Its been a long haul, but we’ve finally made it to market with our first major Android application, Zombie Defense! To find out more about this game, click here.

We have taken the time to learn a couple things along the way, and would like to take this time to inform on what we’ve learned and plan on implementing the next time around.

First, Android 1.5 is a great API to develop your applications on if you plan on reaching all Android devices available today. However, it will create some issues down the line. Pixel densities are not a part of the Android 1.5 API, and when incorporated in 1.6 and up give your applications much better appearances. Twice as high resolution in most cases. We learned this crucial bit of information after having our graphics designed and developed. In some arenas like Zombie Defense, a tower defense game, we had a ton of bitmaps and sprites. Going to a higher density would effectively double the size  of our graphics library, overloading and potentially crashing some of the older slower devices.

Second, when developing a game for different phones make sure you understand the differences in speed between phone models before laying down crucial code. I adopted a model of dual thread scheduling, where a draw thread ran every 10 milliseconds and the processing thread every 70 ms. This method let me choke processing universally across all devices so sprites didn’t appear to run fast on one device and slow on another.

Third, and it hasn’t been done too much on the Android front, integrate with Facebook. When a user signs in via Facebook for the first time a wall post shows that user’s friends about Zombie Defense. Free publicity is always a plus.

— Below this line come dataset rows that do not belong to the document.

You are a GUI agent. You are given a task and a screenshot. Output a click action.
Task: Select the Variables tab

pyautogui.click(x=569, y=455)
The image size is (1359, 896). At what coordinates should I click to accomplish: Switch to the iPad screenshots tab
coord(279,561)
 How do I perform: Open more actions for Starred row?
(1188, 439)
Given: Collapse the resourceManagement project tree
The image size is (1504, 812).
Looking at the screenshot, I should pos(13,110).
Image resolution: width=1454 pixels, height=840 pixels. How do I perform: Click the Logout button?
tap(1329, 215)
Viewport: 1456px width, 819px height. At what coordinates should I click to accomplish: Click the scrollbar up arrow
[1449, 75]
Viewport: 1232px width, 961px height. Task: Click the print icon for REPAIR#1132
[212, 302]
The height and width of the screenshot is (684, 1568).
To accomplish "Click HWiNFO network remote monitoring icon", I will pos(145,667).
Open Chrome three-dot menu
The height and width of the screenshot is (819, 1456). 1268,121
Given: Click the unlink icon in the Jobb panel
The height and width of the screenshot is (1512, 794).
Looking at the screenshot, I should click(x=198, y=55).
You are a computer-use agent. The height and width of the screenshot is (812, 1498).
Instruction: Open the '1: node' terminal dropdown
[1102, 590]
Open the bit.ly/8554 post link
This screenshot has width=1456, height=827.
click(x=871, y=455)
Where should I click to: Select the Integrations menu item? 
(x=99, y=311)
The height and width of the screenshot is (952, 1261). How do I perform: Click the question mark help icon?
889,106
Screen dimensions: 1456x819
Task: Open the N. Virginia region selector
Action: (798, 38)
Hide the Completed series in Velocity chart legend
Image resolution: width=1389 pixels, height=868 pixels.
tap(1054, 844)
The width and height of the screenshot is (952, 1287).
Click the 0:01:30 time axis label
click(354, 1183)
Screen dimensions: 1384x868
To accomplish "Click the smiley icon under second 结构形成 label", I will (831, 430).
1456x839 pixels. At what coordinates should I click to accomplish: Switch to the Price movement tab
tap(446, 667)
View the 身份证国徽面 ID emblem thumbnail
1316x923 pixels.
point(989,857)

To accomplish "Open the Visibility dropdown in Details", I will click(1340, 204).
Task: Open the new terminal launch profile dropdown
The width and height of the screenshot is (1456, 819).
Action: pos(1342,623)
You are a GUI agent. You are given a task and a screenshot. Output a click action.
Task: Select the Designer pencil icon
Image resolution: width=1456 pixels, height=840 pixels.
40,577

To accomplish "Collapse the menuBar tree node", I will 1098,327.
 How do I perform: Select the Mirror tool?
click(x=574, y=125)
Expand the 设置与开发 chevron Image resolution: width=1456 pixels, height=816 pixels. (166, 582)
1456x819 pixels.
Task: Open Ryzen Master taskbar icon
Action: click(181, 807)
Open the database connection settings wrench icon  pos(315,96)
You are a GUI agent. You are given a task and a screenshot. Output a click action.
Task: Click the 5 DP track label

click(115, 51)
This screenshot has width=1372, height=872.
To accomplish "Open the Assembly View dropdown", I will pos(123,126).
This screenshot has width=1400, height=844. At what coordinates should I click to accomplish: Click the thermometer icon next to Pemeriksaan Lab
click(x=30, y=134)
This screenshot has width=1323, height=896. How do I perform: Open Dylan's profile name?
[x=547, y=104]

Forth, learn how to make bullet proof web services. That way you can track user scores and global rankings. Android has a built in Json library and it is very handy.

Lastly, if you have a free and paid app, maintain both versions in one set of code with a global identifier that turns off ads and other limiting features. This will make deployment much easier in the long run. Just copy finalized code when done, do a search and replace of your package name, re-import and build.